Get ready for your ‘woke’ 401(k) | Sovereign Man

 

Woke 401(k) rule quietly moves forward

Almost exactly one year ago, the US Department of Labor issued a regulation requiring that employers and their financial advisers choose employee investment plans based solely on financial factors… and nothing else.

Even more specifically, the regulation prevents employers from choosing a mutual fund or ETF whose main objectives are anything other than financial, i.e. mutual funds which place social or environmental justice above investment returns.

The rule effectively stopped employers from injecting their personal beliefs into their employees retirement plans.

Yet earlier this year, new Labor Department under the administration of Hunter Biden’s dad announced that they would no longer enforce this rule.

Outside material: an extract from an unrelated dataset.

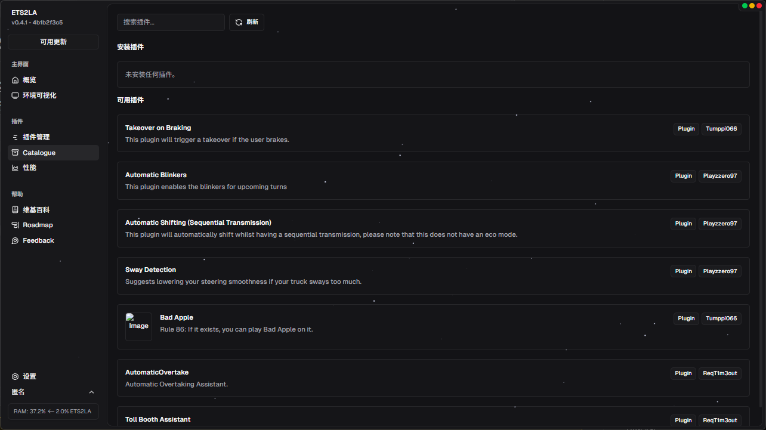Click the home icon beside 概览
766x430 pixels.
16,80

Three weeks ago they went a step further and created a new regulation called “Financial Factors in Selecting Plan Investments”.

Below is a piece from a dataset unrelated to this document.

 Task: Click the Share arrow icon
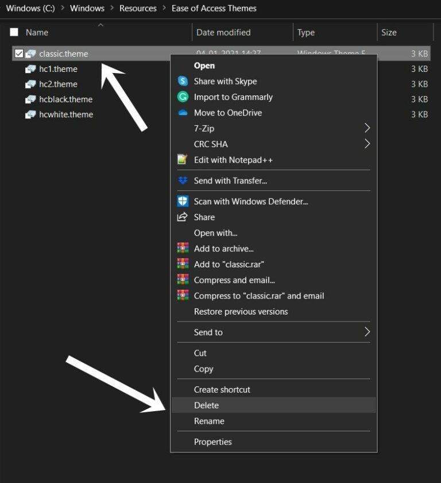[x=183, y=217]
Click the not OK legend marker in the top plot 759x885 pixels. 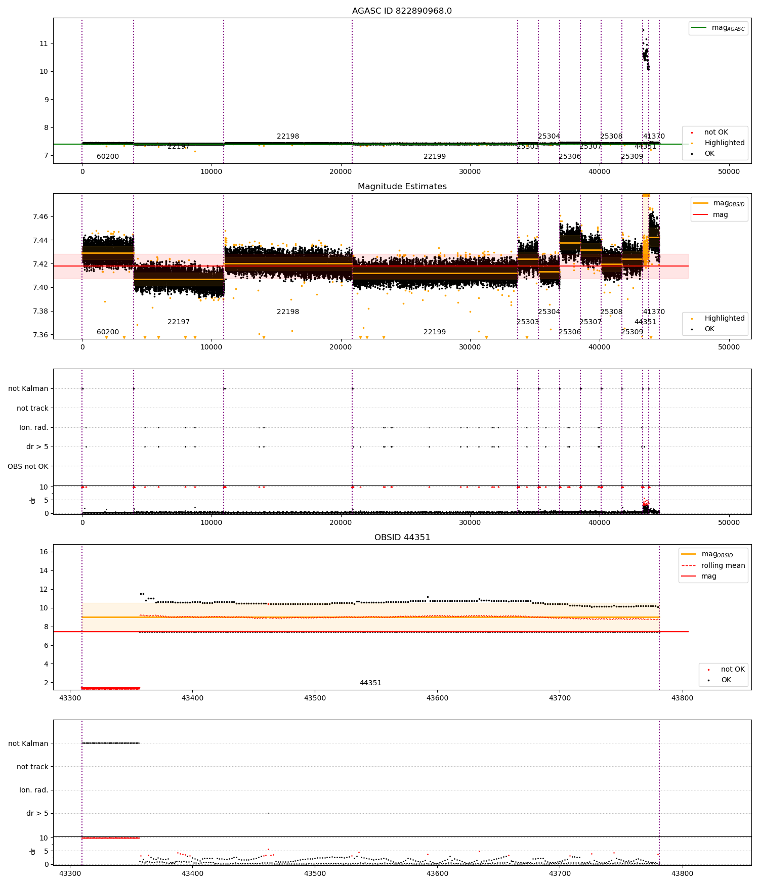click(692, 132)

This new rule proposes to formally reverse the old regulation by expressly allowing businesses to “make investment decisions that reflect climate change and other environmental, social, or governance (“ESG”) considerations. . .”

The proposed regulation goes on for THIRTY THREE PAGES and outlines every possible woke investment initiative imaginable.

For example, the rule allows employers to invest your savings in a stock based solely on that company’s “progress on workforce diversity [and] inclusion. . .” as opposed to, you know, profit and growth potential.

But there’s something even more striking about this regulation.

Normally whenever the federal government proposes new rules and regulations, they give the public an opportunity to comment on the proposal… and these comments are made public.

In this case the comments are, in fact, NOT public.

The rule even claims that all comments will be made available on www.regulations.gov and www.dol.gov/agencies/ebsa

Yet public comments to this regulation are available at neither website.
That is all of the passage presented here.